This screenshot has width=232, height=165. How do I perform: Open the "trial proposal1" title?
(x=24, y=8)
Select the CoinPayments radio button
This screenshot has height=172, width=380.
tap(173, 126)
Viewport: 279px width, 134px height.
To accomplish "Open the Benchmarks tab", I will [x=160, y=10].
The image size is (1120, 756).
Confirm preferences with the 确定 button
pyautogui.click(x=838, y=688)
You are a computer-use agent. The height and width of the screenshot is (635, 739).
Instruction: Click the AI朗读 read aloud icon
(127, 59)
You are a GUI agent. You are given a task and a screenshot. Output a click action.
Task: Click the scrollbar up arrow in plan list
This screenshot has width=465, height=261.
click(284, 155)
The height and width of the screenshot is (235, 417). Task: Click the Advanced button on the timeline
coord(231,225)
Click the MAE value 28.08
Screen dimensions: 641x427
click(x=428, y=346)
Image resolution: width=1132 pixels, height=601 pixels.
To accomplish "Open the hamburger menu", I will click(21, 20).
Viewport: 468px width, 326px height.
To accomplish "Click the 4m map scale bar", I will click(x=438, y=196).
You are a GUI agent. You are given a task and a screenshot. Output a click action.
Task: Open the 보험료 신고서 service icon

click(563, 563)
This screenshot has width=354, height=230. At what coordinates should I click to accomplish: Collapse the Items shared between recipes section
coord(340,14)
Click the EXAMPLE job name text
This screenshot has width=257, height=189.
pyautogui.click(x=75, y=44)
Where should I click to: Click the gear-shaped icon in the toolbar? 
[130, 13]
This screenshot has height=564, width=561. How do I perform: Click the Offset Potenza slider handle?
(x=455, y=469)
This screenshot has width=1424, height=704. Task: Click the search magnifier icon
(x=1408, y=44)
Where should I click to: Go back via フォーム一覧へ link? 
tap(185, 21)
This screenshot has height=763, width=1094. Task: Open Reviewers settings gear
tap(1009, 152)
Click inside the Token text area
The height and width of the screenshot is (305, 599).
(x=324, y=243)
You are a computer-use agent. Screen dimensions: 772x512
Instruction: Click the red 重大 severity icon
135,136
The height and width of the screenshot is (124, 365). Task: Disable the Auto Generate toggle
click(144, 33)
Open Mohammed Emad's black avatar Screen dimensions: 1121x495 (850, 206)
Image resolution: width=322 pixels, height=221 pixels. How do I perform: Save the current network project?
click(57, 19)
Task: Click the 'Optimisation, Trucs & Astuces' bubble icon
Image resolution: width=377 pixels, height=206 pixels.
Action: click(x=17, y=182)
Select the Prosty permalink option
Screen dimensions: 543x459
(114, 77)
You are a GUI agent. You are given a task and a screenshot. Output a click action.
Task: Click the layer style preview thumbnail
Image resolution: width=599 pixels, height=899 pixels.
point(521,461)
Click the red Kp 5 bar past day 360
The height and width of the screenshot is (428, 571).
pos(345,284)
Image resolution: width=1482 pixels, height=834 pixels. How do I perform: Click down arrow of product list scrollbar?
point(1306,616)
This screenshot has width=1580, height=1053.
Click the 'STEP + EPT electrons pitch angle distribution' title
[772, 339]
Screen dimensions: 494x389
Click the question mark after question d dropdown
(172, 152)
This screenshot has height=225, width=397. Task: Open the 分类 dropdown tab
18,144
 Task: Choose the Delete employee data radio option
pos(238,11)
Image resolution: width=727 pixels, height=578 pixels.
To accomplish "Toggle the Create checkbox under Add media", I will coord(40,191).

Problem statement
Restate the listing above in full, exactly.

Result
This screenshot has width=232, height=165. How do I perform: Open the "trial proposal1" title?
(x=24, y=8)
Select the CoinPayments radio button
This screenshot has height=172, width=380.
tap(173, 126)
Viewport: 279px width, 134px height.
To accomplish "Open the Benchmarks tab", I will [x=160, y=10].
The image size is (1120, 756).
Confirm preferences with the 确定 button
pyautogui.click(x=838, y=688)
You are a computer-use agent. The height and width of the screenshot is (635, 739).
Instruction: Click the AI朗读 read aloud icon
(127, 59)
You are a GUI agent. You are given a task and a screenshot. Output a click action.
Task: Click the scrollbar up arrow in plan list
This screenshot has width=465, height=261.
click(284, 155)
The height and width of the screenshot is (235, 417). Task: Click the Advanced button on the timeline
coord(231,225)
Click the MAE value 28.08
Screen dimensions: 641x427
click(x=428, y=346)
Image resolution: width=1132 pixels, height=601 pixels.
To accomplish "Open the hamburger menu", I will click(21, 20).
Viewport: 468px width, 326px height.
To accomplish "Click the 4m map scale bar", I will click(x=438, y=196).
You are a GUI agent. You are given a task and a screenshot. Output a click action.
Task: Open the 보험료 신고서 service icon

click(563, 563)
This screenshot has width=354, height=230. At what coordinates should I click to accomplish: Collapse the Items shared between recipes section
coord(340,14)
Click the EXAMPLE job name text
This screenshot has width=257, height=189.
pyautogui.click(x=75, y=44)
Where should I click to: Click the gear-shaped icon in the toolbar? 
[130, 13]
This screenshot has height=564, width=561. How do I perform: Click the Offset Potenza slider handle?
(x=455, y=469)
This screenshot has width=1424, height=704. Task: Click the search magnifier icon
(x=1408, y=44)
Where should I click to: Go back via フォーム一覧へ link? 
tap(185, 21)
This screenshot has height=763, width=1094. Task: Open Reviewers settings gear
tap(1009, 152)
Click inside the Token text area
The height and width of the screenshot is (305, 599).
(x=324, y=243)
You are a computer-use agent. Screen dimensions: 772x512
Instruction: Click the red 重大 severity icon
135,136
The height and width of the screenshot is (124, 365). Task: Disable the Auto Generate toggle
click(144, 33)
Open Mohammed Emad's black avatar Screen dimensions: 1121x495 (850, 206)
Image resolution: width=322 pixels, height=221 pixels. How do I perform: Save the current network project?
click(57, 19)
Task: Click the 'Optimisation, Trucs & Astuces' bubble icon
Image resolution: width=377 pixels, height=206 pixels.
Action: click(x=17, y=182)
Select the Prosty permalink option
Screen dimensions: 543x459
(114, 77)
You are a GUI agent. You are given a task and a screenshot. Output a click action.
Task: Click the layer style preview thumbnail
Image resolution: width=599 pixels, height=899 pixels.
point(521,461)
Click the red Kp 5 bar past day 360
The height and width of the screenshot is (428, 571).
pos(345,284)
Image resolution: width=1482 pixels, height=834 pixels. How do I perform: Click down arrow of product list scrollbar?
point(1306,616)
This screenshot has width=1580, height=1053.
Click the 'STEP + EPT electrons pitch angle distribution' title
[772, 339]
Screen dimensions: 494x389
Click the question mark after question d dropdown
(172, 152)
This screenshot has height=225, width=397. Task: Open the 分类 dropdown tab
18,144
 Task: Choose the Delete employee data radio option
pos(238,11)
Image resolution: width=727 pixels, height=578 pixels.
To accomplish "Toggle the Create checkbox under Add media", I will coord(40,191).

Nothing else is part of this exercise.